Here are five of my favourites:
- British Columbia ~ Graced by Nature's Palette by Frank Townsley. It's a beautiful book of the author's photography and hyper-realistic paintings, but also gives a lot of great information about the province, flora, and fauna. It's stunning!
- Empowered Body by Michele Theoret. This is a very slick yoga book, with lots of photos to inform as well as instruct. Here the author showcases the exercises, treatments, and whole body practices she teaches in her studio.
- The Pelican Motel by Penny Gumbert. This award-winning writer offers a unique collection of a novella with subsequent short stories to further explore the themes. Sharply written fiction with quirky characters, these tales illustrate the nuances of the human condition.
- Signs of (a) Life by Liam Samolis.
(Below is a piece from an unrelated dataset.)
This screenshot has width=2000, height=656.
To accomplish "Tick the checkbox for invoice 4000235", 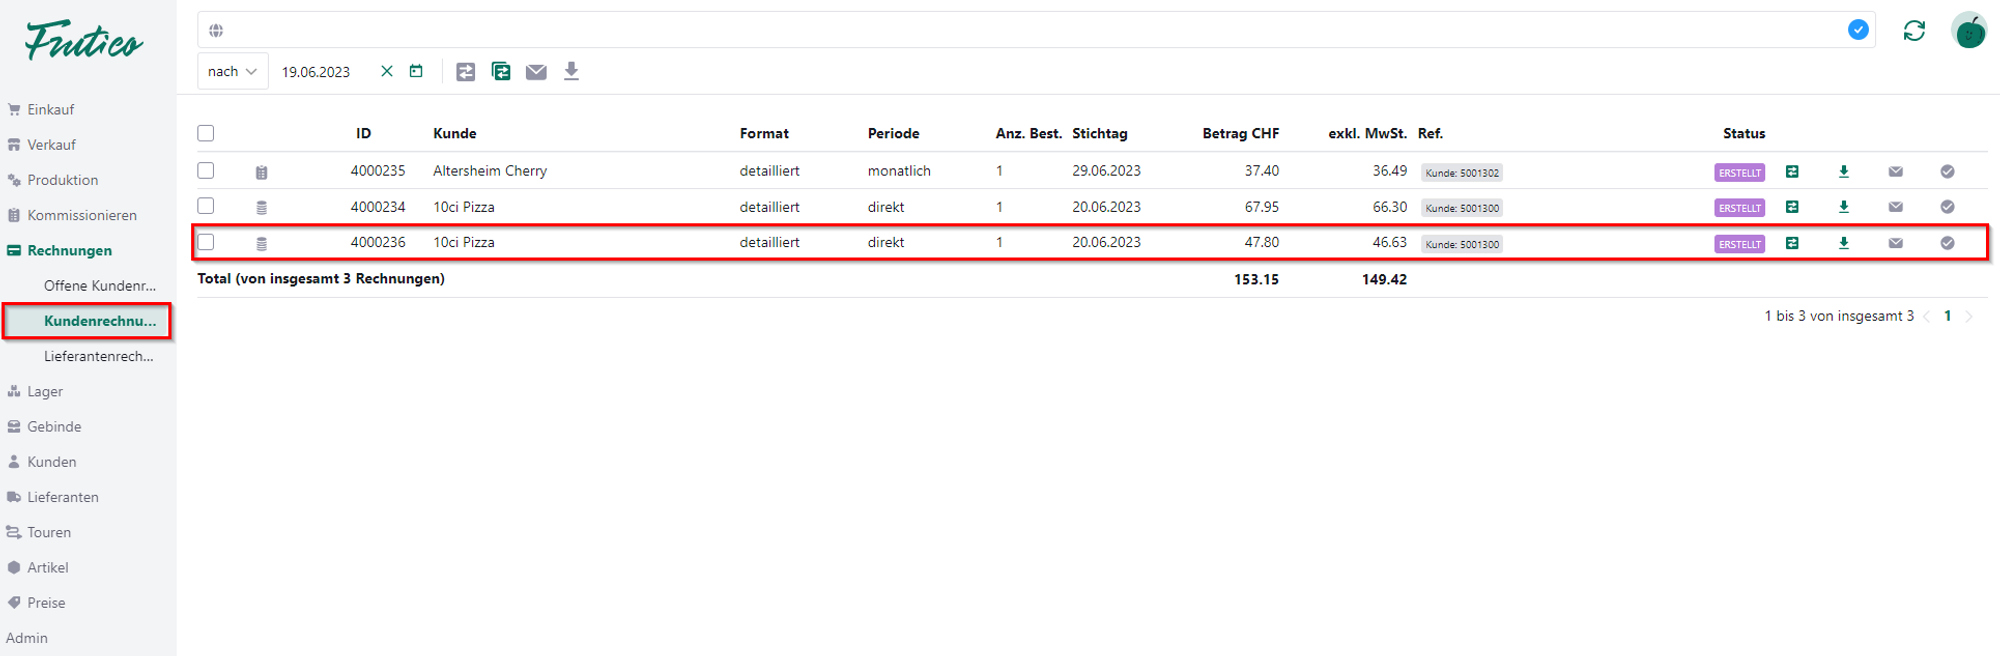I will click(206, 171).
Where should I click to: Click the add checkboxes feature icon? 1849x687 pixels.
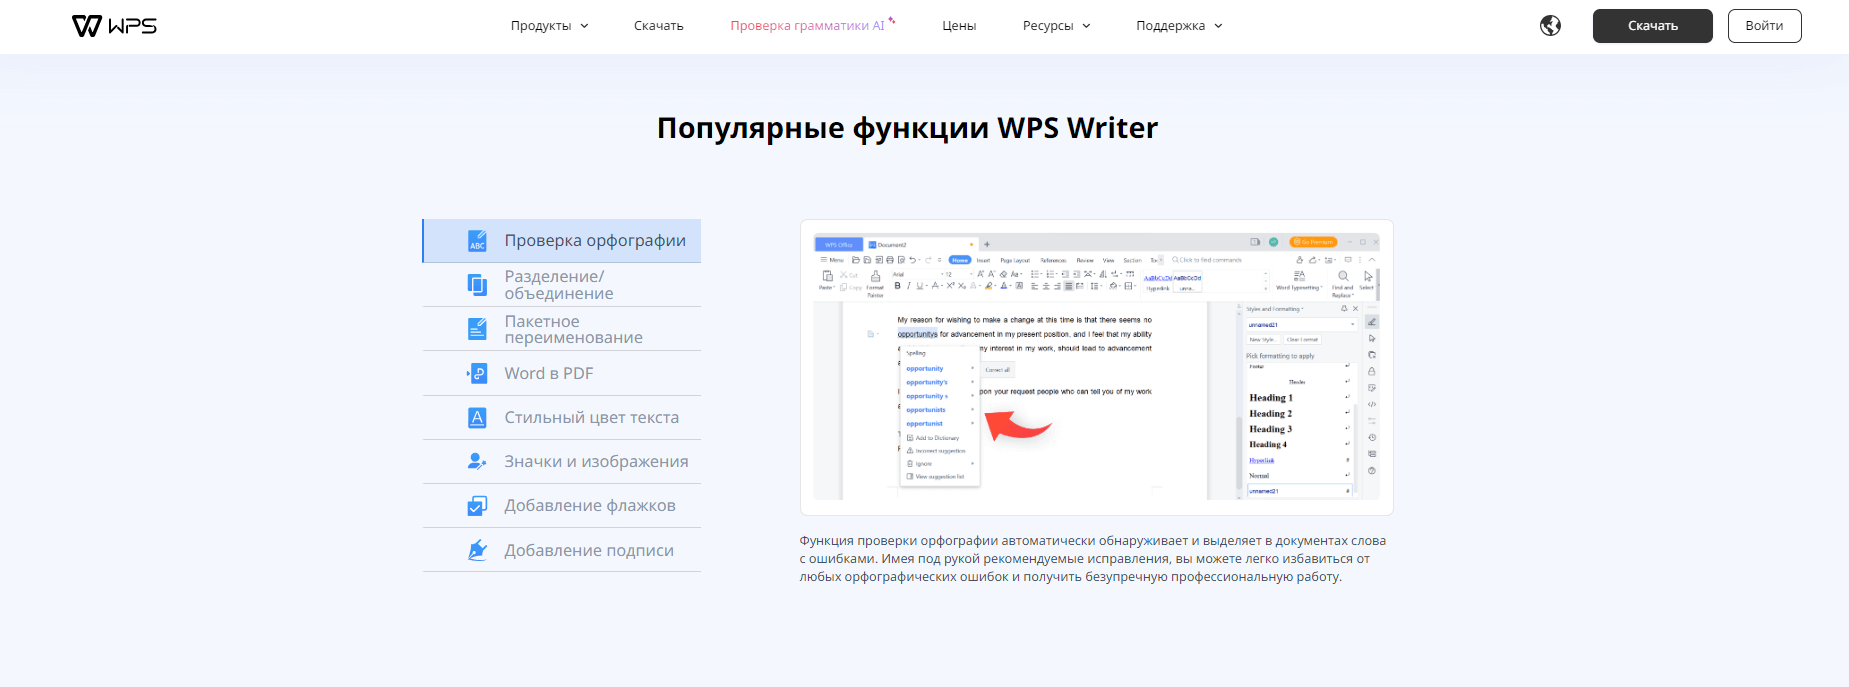(x=478, y=506)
This memoir is hysterically funny, written with the author's whip-cracking humour and creative turns of phrase. If you (like me) enjoy the dry British stylings of Monty Python and the madcap hilarity of Douglas Adams, this author is sure to please.
- When Dinosaurs Go Dancing by Judy Cook. This is a beautiful children's book marrying ballroom dance with dinosaurs. The author even has a CD of her original music that accompanies the perfect rhymes and glorious artwork. She's won a number of awards and accolades and deserves every one.
If you could go back in time and give younger Astra some advice about writing, what would you tell her?
The most important lesson I've learned: don't be afraid to make it better. It's easy to bask in the glow of completing a project, but this is just the first draft. Get feedback, do research, delve deeper. Don't be afraid to get your hands dirty, re-write things from a different angle, move story pieces around, cut content if it doesn't serve the story (no matter how beautifully written). It really will improve the storytelling. Trust me.
From the President’s Desk
This month at our annual summer party at my house, we said goodbye to “mama” with sadness in our hearts. Aurelia has been our Office Manager and resident mama for 5 years and has contributed significantly to the culture we have here at FriesenPress, taking such good care of all of us. She’s won a permanent spot in my heart and deep gratitude for her presence over the years. We love you, Aurelia!
I’ve been busy here working on new partnerships and developing great new products that will help our authors be even more successful. I’m excited to give you a sneak peek into one such partnership that is launching this fall: we’ve joined forces with a major book marketing agency. This partnership allows us to offer our authors a great variety of publicity services. Publicity has been one of the top requests from our authors, and proven publicists that are accepting new clients are hard to find. So we did that footwork for you! Keep your eyes peeled for the official launch.
Finally, I continue to connect with traditional publishers, looking to build relationships that flow in both directions. For authors who don’t fit their program, publishers can refer them to FriesenPress and equally important, we are able to introduce them to some of our authors who may fit their program and have a proven sales track record. Recently, I was invited by the Book Publishers Association of Alberta to speak to members at their annual conference about what FriesenPress does and how we can build our relationship. I look forward to the opportunity to continue to share my thoughts around how self-publishing is evolving into an industry that produces beautiful, high quality books while championing the belief that all writers should have an opportunity to tell their story. I look forward to this event on September 16 and to attending their book awards gala that evening. Good luck to all the shortlisted entrants!
Each issue we’ll present an exercise or prompt aimed at getting you writing and building your skills. This month’s pump-up is called Time Trial!
Set your timer for ten minutes and write about why you write. Begin with the phrase “I write because…” or “I write so that I can…” Don’t edit or worry about punctuation and grammar. Write as fast as you can, describing what it is you like about writing, what experience you want your readers to have, what you envision as a perfect writing lifestyle for you.